A lectin-based approach to detecting carcinogenesis in breast tissue.

It has been suggested that the diversity of glycosylation structures that form during cancer progression and the sensitivity with which they are able to be detected have great potential for cancer screening. However, the large majority of breast cancer research has instead focused on the development of protein or nucleic acid markers. In the present study, alterations in glycosylation in breast cancer tissue were analyzed using enzyme-linked lectin assays (ELLAs), which have potential for high-throughput screening. Cancer tissues (CCs) and normal tissues (CNs) were collected from women with breast cancer ranging from stage 0 to IIIA. The specimens were divided into two groups, stage 0-I and stage II-III, and the levels of four types of lectin in stage 0-I and stage II-III CCs and CNs were compared by ELLA. The results demonstrated that, relative to CNs, the CCs contained significantly enhanced levels of mannosylation (stage 0-I, P<0.001; stage II-III, P<0.001), galactosylation (stage 0-I, P<0.05; stage II-III, P<0.001), sialylation (stage 0-I, P<0.001; stage II-III, P<0.01) and fucosylation (stage 0-I, P<0.01; stage II-III, P<0.01).
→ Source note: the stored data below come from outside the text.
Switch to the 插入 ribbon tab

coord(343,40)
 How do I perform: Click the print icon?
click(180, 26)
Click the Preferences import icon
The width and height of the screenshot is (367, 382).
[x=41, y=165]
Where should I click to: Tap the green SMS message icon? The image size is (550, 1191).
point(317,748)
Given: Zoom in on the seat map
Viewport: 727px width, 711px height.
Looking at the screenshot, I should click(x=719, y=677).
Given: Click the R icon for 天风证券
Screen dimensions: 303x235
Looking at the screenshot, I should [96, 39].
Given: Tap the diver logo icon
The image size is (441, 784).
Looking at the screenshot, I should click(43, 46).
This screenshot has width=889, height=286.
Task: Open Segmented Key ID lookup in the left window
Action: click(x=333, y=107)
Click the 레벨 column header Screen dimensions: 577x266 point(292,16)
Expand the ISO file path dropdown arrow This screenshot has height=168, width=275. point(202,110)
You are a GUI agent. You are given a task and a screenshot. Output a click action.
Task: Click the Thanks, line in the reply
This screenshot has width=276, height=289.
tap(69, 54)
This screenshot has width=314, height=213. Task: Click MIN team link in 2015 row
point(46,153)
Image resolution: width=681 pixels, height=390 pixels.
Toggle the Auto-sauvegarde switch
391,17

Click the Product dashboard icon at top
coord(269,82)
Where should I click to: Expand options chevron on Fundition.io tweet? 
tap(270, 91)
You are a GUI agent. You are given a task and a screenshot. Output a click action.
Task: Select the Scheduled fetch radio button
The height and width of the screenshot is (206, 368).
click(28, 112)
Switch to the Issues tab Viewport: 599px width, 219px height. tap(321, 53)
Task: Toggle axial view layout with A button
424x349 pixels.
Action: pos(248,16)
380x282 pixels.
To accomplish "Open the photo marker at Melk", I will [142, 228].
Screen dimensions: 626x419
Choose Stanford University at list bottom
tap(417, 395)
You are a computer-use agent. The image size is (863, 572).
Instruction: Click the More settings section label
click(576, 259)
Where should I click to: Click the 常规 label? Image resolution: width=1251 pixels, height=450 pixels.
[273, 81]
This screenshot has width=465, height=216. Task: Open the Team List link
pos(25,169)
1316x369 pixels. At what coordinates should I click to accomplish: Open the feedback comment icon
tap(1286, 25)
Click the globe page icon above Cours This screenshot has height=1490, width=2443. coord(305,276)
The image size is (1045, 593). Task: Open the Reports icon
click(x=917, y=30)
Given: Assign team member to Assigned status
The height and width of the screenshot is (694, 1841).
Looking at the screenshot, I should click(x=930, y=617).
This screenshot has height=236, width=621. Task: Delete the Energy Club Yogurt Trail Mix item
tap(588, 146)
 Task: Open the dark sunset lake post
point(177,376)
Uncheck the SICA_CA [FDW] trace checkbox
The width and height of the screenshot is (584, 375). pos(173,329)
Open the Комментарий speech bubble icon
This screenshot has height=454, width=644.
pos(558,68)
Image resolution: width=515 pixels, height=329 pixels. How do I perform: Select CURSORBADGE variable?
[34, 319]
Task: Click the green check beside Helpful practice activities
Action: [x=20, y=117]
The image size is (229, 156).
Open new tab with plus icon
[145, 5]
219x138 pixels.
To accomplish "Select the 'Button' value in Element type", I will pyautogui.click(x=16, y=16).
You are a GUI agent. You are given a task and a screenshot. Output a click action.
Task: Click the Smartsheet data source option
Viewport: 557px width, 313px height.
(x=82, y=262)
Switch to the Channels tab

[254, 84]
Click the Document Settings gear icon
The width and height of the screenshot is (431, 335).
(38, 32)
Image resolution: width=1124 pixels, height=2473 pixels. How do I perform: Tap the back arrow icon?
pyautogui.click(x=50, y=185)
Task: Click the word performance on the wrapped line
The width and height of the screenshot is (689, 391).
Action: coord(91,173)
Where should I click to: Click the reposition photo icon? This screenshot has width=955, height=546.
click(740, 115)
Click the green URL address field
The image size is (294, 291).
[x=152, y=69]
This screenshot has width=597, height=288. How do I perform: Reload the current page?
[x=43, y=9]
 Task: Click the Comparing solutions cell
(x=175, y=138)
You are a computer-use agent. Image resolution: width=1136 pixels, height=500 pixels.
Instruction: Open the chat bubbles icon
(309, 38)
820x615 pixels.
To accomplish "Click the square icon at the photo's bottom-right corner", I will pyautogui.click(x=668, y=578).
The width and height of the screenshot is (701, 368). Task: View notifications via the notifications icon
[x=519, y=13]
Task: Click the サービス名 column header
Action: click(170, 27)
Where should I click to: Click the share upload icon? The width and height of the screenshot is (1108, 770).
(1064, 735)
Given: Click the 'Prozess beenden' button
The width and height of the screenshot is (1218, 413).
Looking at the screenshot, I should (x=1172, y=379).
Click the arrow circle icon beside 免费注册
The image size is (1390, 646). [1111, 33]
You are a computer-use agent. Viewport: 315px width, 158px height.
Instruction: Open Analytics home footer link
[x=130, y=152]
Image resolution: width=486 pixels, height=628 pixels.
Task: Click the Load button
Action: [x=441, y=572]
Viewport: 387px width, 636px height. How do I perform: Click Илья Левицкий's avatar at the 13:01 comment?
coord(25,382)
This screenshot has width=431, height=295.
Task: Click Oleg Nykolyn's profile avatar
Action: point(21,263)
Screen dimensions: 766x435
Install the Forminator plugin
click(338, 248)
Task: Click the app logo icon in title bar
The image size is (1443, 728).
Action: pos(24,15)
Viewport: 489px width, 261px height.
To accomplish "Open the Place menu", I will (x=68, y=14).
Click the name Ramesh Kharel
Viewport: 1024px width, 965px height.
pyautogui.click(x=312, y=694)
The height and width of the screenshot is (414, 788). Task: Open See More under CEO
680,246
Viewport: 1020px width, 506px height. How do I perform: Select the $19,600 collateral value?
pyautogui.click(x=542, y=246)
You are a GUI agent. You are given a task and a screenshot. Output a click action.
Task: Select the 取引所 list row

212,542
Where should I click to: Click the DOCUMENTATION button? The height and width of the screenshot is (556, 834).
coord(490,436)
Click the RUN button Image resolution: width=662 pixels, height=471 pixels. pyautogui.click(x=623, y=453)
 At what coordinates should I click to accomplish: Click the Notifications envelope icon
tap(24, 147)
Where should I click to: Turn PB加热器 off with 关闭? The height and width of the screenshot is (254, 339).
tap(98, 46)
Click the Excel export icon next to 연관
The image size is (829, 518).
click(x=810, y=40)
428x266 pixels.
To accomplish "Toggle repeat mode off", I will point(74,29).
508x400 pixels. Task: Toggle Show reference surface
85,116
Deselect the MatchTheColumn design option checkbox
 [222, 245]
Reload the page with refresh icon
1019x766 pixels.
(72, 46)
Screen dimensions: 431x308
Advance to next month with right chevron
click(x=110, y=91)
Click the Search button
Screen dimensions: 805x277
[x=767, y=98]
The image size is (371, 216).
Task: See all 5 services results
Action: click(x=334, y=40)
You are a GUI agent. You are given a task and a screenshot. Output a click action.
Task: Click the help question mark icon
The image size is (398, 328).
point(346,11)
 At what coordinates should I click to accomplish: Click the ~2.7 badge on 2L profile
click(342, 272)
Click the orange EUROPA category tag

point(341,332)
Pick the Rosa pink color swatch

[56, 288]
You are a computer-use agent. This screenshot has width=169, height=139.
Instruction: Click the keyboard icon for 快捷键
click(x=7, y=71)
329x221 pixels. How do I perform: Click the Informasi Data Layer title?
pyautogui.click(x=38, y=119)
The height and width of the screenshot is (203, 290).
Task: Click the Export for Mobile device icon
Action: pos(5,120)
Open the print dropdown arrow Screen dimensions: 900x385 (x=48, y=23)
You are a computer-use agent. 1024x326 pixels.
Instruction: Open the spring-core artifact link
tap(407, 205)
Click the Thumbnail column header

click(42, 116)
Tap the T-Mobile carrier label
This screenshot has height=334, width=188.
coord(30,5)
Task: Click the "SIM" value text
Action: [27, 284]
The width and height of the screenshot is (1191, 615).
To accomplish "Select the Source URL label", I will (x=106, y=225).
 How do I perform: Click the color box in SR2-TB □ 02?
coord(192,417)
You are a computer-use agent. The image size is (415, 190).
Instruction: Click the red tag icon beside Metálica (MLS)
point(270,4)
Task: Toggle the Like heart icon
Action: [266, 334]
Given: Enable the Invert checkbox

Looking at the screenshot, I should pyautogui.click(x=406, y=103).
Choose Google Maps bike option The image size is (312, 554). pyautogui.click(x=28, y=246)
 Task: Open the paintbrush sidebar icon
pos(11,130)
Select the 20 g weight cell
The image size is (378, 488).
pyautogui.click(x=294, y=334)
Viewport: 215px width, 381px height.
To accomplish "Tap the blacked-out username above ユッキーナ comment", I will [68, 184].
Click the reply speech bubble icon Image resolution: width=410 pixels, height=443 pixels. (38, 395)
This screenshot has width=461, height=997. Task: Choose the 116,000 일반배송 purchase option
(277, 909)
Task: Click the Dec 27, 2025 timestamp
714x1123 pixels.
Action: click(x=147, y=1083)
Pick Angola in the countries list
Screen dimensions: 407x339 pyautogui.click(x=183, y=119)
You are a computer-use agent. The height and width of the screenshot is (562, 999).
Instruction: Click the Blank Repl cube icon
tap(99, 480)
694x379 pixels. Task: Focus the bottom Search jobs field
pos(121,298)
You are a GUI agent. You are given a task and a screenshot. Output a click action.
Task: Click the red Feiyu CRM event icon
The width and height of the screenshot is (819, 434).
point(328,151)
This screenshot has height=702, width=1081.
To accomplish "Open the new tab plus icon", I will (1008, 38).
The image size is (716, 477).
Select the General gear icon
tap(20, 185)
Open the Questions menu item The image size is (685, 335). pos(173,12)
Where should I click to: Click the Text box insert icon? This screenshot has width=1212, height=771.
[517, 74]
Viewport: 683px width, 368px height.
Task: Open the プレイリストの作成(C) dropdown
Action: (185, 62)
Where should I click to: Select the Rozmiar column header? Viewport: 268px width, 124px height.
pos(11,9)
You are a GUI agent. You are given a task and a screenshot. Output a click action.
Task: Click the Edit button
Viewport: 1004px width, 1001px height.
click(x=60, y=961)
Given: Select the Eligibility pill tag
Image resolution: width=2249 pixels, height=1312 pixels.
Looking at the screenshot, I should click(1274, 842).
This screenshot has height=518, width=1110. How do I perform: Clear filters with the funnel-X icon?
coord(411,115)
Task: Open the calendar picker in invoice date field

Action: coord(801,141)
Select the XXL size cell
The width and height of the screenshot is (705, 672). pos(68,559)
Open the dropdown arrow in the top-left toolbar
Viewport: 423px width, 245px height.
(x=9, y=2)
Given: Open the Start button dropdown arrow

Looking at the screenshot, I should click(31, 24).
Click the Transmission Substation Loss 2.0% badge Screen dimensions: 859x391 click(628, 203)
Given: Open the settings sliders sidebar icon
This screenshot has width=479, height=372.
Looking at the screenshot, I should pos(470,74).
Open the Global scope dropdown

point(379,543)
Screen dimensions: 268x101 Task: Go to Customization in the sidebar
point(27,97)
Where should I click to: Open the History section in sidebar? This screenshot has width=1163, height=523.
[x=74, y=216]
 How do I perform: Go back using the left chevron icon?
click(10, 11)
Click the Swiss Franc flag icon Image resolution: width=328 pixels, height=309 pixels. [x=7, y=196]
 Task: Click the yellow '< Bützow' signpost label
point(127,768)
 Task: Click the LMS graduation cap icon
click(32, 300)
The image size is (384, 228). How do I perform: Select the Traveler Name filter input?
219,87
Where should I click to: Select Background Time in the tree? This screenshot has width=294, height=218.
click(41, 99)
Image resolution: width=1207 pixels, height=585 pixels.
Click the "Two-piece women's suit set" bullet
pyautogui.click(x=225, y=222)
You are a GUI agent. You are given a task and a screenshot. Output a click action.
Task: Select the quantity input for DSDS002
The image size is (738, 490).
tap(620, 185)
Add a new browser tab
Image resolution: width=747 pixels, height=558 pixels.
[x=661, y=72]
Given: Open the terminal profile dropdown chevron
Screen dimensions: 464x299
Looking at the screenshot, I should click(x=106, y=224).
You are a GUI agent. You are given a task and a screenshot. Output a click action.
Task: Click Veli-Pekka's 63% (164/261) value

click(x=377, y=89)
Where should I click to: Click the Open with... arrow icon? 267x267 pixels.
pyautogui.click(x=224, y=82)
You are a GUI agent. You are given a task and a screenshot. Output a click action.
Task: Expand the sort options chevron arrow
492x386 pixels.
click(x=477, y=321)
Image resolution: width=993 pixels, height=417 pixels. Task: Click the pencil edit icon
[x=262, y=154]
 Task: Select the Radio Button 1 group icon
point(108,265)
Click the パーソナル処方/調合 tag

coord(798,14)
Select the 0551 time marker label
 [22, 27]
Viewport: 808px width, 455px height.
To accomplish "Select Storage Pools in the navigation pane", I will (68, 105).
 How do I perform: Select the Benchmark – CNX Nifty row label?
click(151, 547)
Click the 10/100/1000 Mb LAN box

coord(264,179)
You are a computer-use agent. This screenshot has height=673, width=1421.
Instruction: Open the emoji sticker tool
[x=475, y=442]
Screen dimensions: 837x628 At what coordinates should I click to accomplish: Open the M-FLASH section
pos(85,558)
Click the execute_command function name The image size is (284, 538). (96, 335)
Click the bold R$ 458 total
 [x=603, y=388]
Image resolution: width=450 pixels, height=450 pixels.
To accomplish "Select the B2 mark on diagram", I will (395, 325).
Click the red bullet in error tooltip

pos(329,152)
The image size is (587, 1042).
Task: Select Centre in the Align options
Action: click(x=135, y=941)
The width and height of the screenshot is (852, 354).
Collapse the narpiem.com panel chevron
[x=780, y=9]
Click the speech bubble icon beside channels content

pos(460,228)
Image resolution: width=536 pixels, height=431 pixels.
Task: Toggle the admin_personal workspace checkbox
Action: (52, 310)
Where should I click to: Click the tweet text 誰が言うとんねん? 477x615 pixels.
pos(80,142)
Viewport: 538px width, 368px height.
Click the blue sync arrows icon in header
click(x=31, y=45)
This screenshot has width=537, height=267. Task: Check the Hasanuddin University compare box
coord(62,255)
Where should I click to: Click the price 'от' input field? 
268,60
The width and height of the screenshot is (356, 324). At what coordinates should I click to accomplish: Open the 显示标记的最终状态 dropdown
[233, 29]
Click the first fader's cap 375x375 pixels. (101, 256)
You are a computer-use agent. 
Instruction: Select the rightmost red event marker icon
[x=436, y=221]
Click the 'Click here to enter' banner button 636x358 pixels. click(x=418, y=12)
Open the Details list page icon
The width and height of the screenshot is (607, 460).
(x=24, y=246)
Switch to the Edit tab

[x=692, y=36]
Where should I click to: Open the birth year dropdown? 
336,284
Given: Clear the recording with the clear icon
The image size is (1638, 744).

Furthermore, stage II-III CCs had higher levels of mannosylation (P<0.05) and galactosylation (P<0.01) than stage 0-I CCs. The sensitivity of the ELLA system ranged from 71-100% when specificity was set at 100%. These results demonstrate that enhanced glycosylation levels identified by ELLA are associated with the development of breast tumors, and provide evidence of the exceptional sensitivity and specificity of the ELLA system in the detection of breast cancer. This approach is anticipated to contribute highly to the development of reliable diagnostic procedures for breast cancer.